▸ **AUFGABEN**
a - Schreiben Sie aus dem Text über Chicharito die Stelle von „(Foto: Jens Niering)“ bis „einen versöhnlichen Hinrundenausklang.“ wortgetreu ab.
b - Beantworten Sie anhand des Texts über Chicharito diese Fragen:
(i) Gegen welche Mannschaft erzielte Chicharito Hernández das 1:0?
(ii) Wer steckte Hernández bei dem Konter den Ball durch?
(iii) Wie heißt die Heimatstadt von Hernández?

Bayer Leverkusen:Große Erbse

FC Ingolstadt gegen Bayer Leverkusen am 19.12.2015 in Ingolstadt

Der 19. Treffer im 22. Spiel für Leverkusen: Chicharito Hernández (links) erzielt das 1:0 gegen Ingolstadt.

(Foto: Jens Niering)

Dank des zehnten Ligators des Mexikaners Chicharito beim 1:0 in Ingolstadt feiert Bayer doch noch einen versöhnlichen Hinrundenausklang.

Von maik rosner, Ingolstadt

Auch die Mexikaner werden wieder vernarrt beobachtet haben, wie listig und geschickt Javier Hernández Balcázar das gemacht hat. Nicht nur in seiner Heimatstadt Guadalajara, sondern im ganzen Land und sogar darüber hinaus. Wie er bei diesem Konter loslief, die Abwehrspieler auf sich zog und sich dann von ihnen löste, im richtigen Moment, damit Karim Bellarabi den Ball durchstecken und er, Hernández, vollenden konnte, knapp vorbei am Kopf des Ingolstädter Torwarts Ørjan Nyland. Vermutlich läuft dieses Tor zum 1:0-Sieg von Bayer Leverkusen beim Aufsteiger jetzt in Dauerschleife in Mexiko. Denn Chicharito, wie er nur genannt wird, zieht dort in den Medien sogar weit mehr Aufmerksamkeit auf sich als alles, was der Fußball sonst noch zu bieten hat. Sogar mehr als der größte Künstler unter den Kickern dieser Welt - als Lionel Messi.

▸ **VORLIEGENDE ZEILEN**

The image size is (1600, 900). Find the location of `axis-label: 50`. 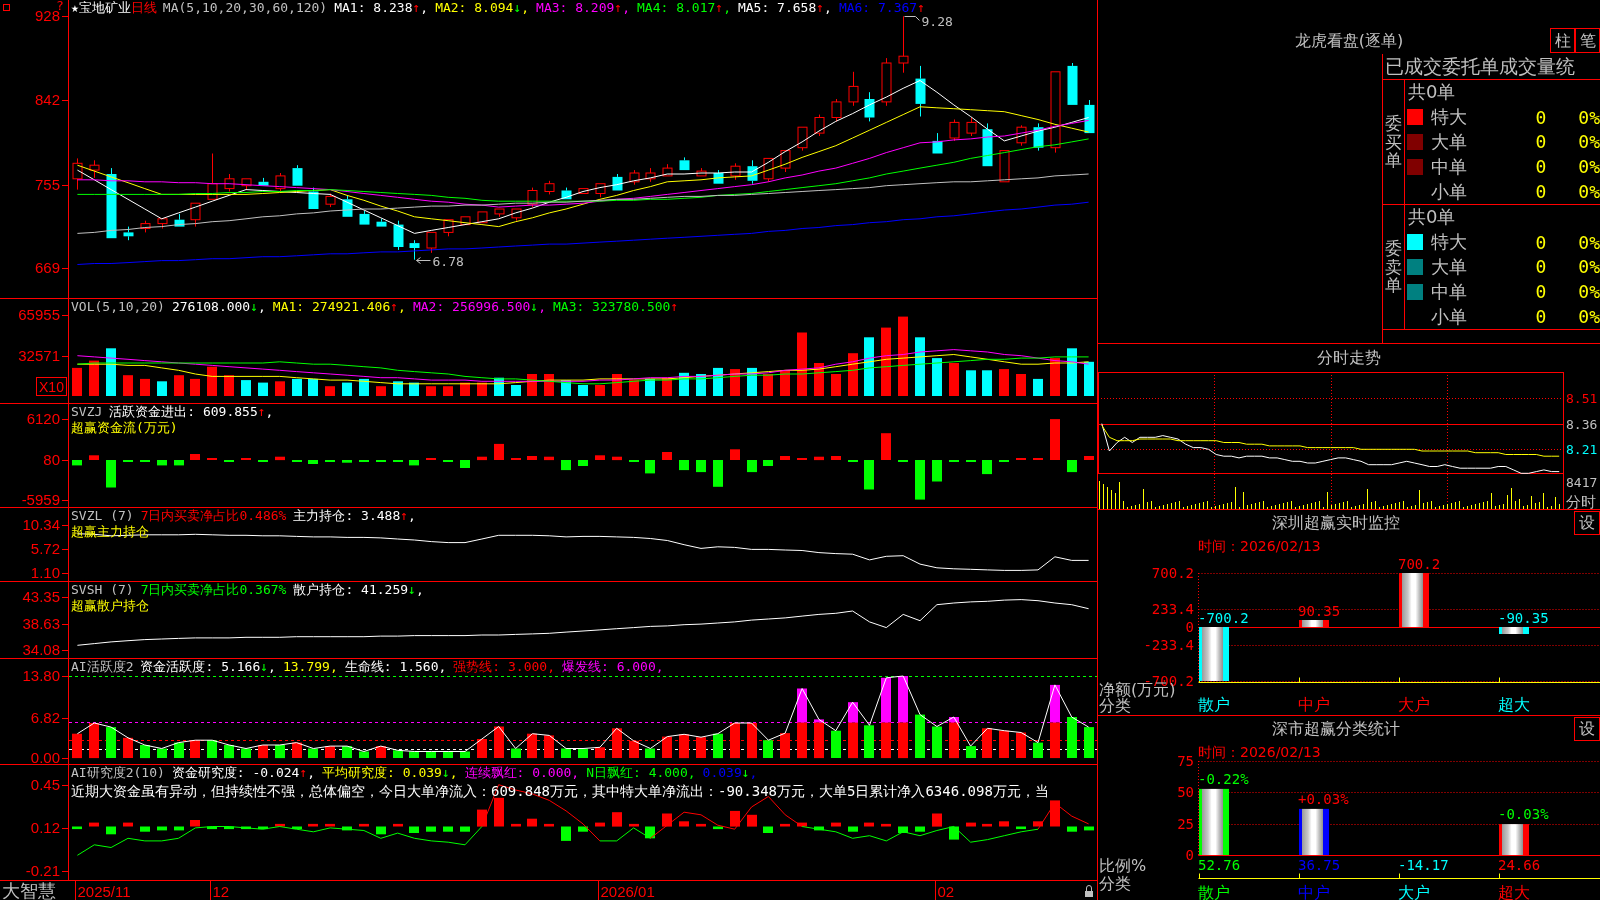

axis-label: 50 is located at coordinates (1186, 792).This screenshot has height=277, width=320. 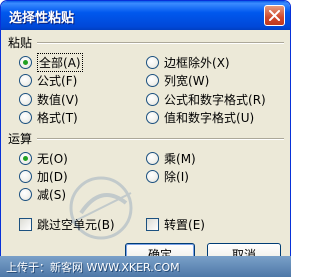 I want to click on option-label: 数值(V), so click(x=58, y=100).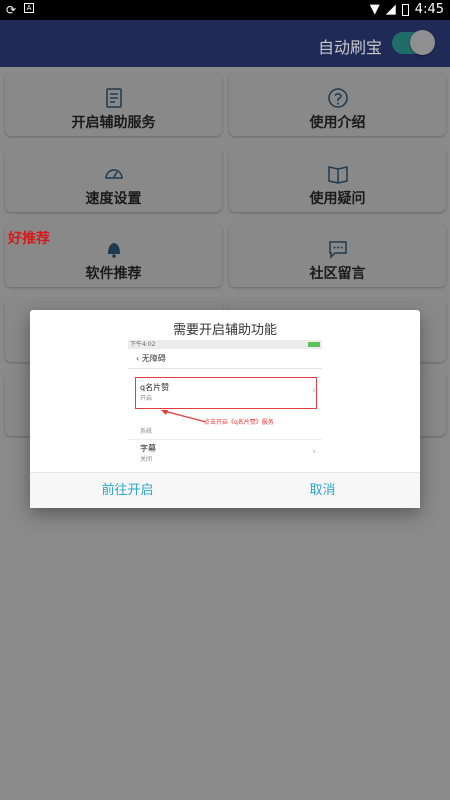 The image size is (450, 800). I want to click on auto-refresh-label: 自动刷宝, so click(350, 48).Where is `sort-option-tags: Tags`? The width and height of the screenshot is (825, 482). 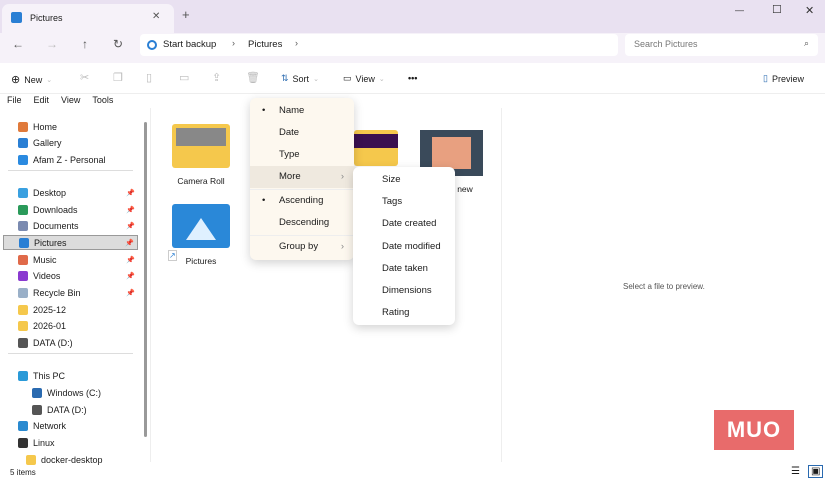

▸ **LÖSUNGEN**
a -
(Foto: Jens Niering)

Dank des zehnten Ligators des Mexikaners Chicharito beim 1:0 in Ingolstadt feiert Bayer doch noch einen versöhnlichen Hinrundenausklang.

b -
(i) Gegen Ingolstadt.
(ii) Karim Bellarabi.
(iii) Guadalajara.